GPUs: Two RTX 3090s (24GB each). Must be the same model — two Founders Edition, or two of the same AIB card. Mismatched cooling configurations can cause thermal issues in dual-slot configurations.

NVLink Bridge: The RTX 3090 uses a 3-slot NVLink bridge. You need the correct bridge for your card spacing. ASUS and EVGA cards typically require 3-slot; Founders Edition requires 4-slot.

Motherboard: Must have two PCIe x16 slots with full x16 electrical bandwidth. Many consumer boards have x16/x4 configurations — the second slot running at x4 will bottleneck significantly. Verify your board's spec sheet.

PSU: Two RTX 3090s have a combined TDP of 700W. Add CPU, storage, and overhead — a 1200W PSU is the minimum safe configuration. 1600W is recommended.

Case: Extended ATX or full tower. Two 3090s with a bridge between them occupy 7-8 expansion slots. Airflow planning is critical — the bridge blocks airflow between the cards.

Recommended Build

Component	Choice	Cost
GPU × 2	RTX 3090 FE or ASUS TUF	~$700 each
NVLink Bridge	ASUS NVLink 3-slot	~$60
Motherboard	ASUS X570 ProArt or MSI MEG X570	~$300
CPU	Ryzen 9 5900X	~$180
RAM	64GB DDR4 3600	~$100
PSU	Seasonic 1600W Titanium	~$280
Case	Fractal Torrent XL	~$180
Total		~$2,500

Driver and Software Setup

Windows:

# Verify NVLink is detected after physical installation
nvidia-smi nvlink --status

# Should show NVLink status: OK for both GPUs
# If not detected, reseat the bridge and check BIOS PCIe settings

Verify unified memory pool:

nvidia-smi --query-gpu=name,memory.total --format=csv
# Should show two entries, each 24576 MiB
# For NVLink unified pool, check nvidia-smi topo -m

Ollama detects NVLink automatically and uses the full 48GB pool. No additional configuration required.
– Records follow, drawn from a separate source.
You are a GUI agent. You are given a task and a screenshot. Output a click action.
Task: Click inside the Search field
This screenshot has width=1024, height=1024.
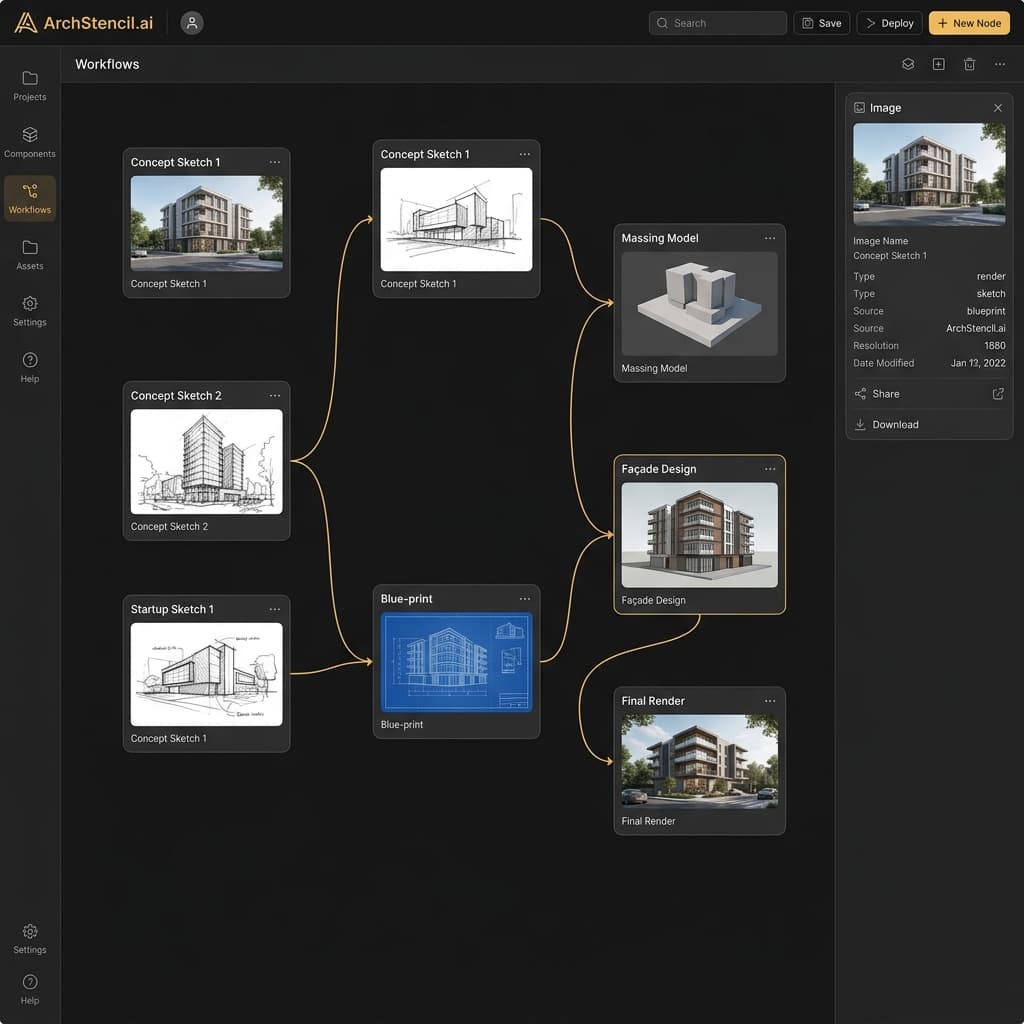717,22
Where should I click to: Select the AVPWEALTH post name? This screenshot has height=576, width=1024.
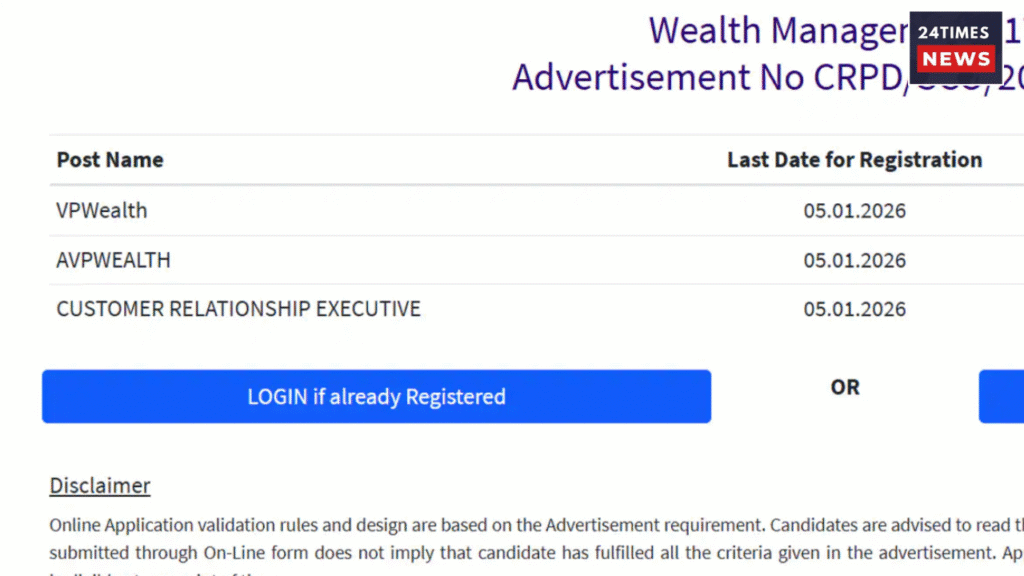point(113,260)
ExLlamaV2 requires specifying both GPU indices:

python test_inference.py -m /path/to/model.gguf -gs 24,24

llama.cpp:

./llama-cli -m model.gguf -ngl 83 --tensor-split 1,1

Thermal Management

The primary challenge with dual 3090 NVLink is heat. The bridge blocks airflow between cards and the bottom card typically runs 15-20°C hotter than the top.

Solutions in order of effectiveness:

Remove the side panel and run open-air during inference (immediate, free)
Undervolt both GPUs using MSI Afterburner — 900mV core at 1800MHz reduces heat by ~30W per card
Replace stock thermal pads on the VRAM (3090 VRAM throttles above 105°C — common on heavily loaded cards)
Install case fans directly blowing across the bridge

Target temperatures: GPU core below 83°C, VRAM below 100°C under sustained load.

Real Performance Numbers

Measured on dual RTX 3090 FE NVLink, Ryzen 9 5900X, CUDA 12.4:

Model	Quant	Backend	Tok/s	VRAM Used
Llama 3.1 70B	Q4_K_M	ExLlamaV2	21.3	40.2GB
Llama 3.1 70B	Q5_K_M	ExLlamaV2	16.1	47.8GB
Qwen 3 72B	Q4_K_M	ExLlamaV2	19.8	41.1GB
Mixtral 8x22B	Q4_K_M	ExLlamaV2	24.7	43.6GB

Is It Worth It vs a Single RTX 4090?

The RTX 4090 (24GB) cannot run 70B at all — the model simply does not fit. For anything smaller than 34B, a single 4090 is faster and simpler. The dual 3090 NVLink exists specifically for the 40-48GB class of models.

If your primary workload is 70B and budget allows, the dual 3090 NVLink is the right build. If you primarily run 7-34B models with occasional 70B experiments, the 4090 is more versatile and significantly less complex.